_Trecho para leitura_.
O cardápio desequilibrado, repleto de ultraprocessados e refrigerantes, é apenas parte do problema. A queda na prática de atividade física também pesa na conta. O sedentarismo, aliás, é apontado como um dos principais gatilhos para o desenvolvimento precoce do pré-diabetes.
Além disso, o maior conhecimento do quadro e a busca por exames também podem estar repercutindo no crescimento dos diagnósticos.
Quais os fatores de risco para adolescentes?
Os riscos principais são ligados ao peso, genética ou presença de condições associadas à resistência à insulina.
Mas outro ponto de atenção vem antes mesmo do nascimento. Filhos de mulheres que tiveram diabetes gestacional têm maior chance de desenvolver excesso de peso e alterações no metabolismo ao longo da vida.
“E esse número também está crescendo. Um em cada cinco nascidos vivos é exposto ao excesso de açúcar ainda dentro do útero”, alerta Valente.
Sintomas comuns entre jovens
O pré-diabetes geralmente é assintomático, pois a glicemia ainda não está alta o suficiente para provocar manifestações clínicas. Assim, a maioria das pessoas só descobre a condição ao fazer exames de rotina.

Registros extraídos de uma coleção:

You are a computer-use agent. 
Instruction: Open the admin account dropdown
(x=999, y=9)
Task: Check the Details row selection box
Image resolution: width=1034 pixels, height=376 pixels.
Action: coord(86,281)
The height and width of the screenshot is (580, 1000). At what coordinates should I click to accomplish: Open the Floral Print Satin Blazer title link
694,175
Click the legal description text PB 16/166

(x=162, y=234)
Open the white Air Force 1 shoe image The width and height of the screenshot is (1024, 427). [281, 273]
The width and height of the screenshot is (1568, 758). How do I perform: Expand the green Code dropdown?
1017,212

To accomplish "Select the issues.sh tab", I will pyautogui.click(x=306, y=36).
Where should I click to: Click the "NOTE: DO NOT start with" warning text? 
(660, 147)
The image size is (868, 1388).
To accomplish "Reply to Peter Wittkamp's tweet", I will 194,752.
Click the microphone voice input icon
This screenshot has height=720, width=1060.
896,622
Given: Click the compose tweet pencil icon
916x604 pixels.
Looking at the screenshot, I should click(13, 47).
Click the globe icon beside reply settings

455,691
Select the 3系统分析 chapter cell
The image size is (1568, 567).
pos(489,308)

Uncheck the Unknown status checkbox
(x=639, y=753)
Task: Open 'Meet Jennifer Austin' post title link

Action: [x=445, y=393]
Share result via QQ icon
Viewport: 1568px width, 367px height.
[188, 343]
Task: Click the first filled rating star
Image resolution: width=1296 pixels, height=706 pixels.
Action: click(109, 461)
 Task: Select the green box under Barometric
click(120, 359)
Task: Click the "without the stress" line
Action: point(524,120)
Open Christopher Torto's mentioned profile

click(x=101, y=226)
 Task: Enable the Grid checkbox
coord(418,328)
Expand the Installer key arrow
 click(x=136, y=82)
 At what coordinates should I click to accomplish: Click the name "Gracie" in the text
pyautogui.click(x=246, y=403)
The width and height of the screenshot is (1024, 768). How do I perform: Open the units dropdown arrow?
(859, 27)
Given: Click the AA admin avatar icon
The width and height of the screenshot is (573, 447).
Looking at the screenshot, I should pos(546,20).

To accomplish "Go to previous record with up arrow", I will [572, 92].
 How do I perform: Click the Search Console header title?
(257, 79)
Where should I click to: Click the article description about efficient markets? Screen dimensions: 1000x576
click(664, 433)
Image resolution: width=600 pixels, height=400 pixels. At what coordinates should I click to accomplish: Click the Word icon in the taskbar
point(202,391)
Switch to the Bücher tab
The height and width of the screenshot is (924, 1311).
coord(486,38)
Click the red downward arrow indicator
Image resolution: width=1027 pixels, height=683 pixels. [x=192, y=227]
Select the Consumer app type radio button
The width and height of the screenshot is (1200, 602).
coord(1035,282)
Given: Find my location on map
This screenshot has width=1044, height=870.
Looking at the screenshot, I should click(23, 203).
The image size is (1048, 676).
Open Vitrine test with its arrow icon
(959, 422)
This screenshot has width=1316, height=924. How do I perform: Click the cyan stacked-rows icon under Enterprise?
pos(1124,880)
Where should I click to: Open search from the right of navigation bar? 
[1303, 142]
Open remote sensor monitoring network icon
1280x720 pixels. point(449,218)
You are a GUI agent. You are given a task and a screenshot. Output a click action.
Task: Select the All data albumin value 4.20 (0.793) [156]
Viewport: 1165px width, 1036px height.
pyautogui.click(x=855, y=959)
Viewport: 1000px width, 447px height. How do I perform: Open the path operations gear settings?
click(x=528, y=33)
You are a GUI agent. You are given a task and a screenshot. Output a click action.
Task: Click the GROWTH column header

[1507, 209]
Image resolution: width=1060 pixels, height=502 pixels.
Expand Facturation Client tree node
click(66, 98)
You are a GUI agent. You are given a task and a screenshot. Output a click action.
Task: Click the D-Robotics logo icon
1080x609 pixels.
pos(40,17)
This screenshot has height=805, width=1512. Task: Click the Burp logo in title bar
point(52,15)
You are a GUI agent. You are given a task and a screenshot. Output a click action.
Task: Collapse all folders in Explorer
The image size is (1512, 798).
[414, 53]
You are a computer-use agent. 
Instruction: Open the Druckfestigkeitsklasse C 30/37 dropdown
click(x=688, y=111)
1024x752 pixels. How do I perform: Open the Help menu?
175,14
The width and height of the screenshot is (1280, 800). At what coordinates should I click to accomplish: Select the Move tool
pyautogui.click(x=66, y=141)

_Item da tarefa 1_.
De acordo com o trecho sobre pré-diabetes em adolescentes, por que essa condição geralmente não apresenta sintomas?
_Item da tarefa 2_.
Prossiga a redação do trecho sobre pré-diabetes em adolescentes a partir de sua última frase.
Os registros não são necessários para esta atividade.

_Resposta do exercício 1_.
Porque a glicemia ainda não está alta o suficiente para provocar manifestações clínicas.

_Resposta do exercício 2_.
Nesses casos, os critérios para o diagnósticos de pré-diabetes incluem:
- Glicemia de jejum entre 100 e 125 miligramas por decilitro (mg/dL);
- Hemoglobina glicada (exame que indica o nível médio de glicose no sangue nos últimos meses) entre 5,7% e 6,4%;
- Teste oral de tolerância à glicose (TOTG) com glicemia de 2h entre 140 e 199 mg/dL.
Além disso, de acordo com a Sociedade Brasileira de Diabetes (SBD), alguns sintomas e sinais que indicam que o paciente já ultrapassou o estágio de pré-diabetes para diabetes tipo 2 são:
- Aumento da sede e da fome;
- Micção frequente;
- Fadiga;
- Visão turva;
- Dormência ou formigamento nas mãos e nos pés;
- Feridas que não cicatrizam;
- Infecções frequentes;
- Perda de peso não intencional.
Quais as dicas para a prevenção desde cedo?
Investir em alimentação saudável, atividade física regular e perda de peso pode normalizar os níveis de glicose e prevenir a progressão para o diabetes.
O endocrinologista Luciano Giacaglia, coordenador do Departamento de Diabetes Tipo 2 e Pré-diabetes da SBD, indica que é importante seguir uma alimentação com os principais macronutrientes e micronutrientes, como fibras, vitaminas e minerais.
As fibras, especialmente as solúveis, diminuem a velocidade de digestão e absorção dos alimentos, fazendo com que a glicose seja disparada de forma mais lenta no organismo. Com isso, além de colaborarem com o controle dos níveis de açúcar no sangue, também prolongam a sensação de saciedade, reduzindo o apetite.
Outra medida importante, diz Giacaglia, é a hidratação adequada, por isso deve-se estimular o consumo de água ao longo do dia.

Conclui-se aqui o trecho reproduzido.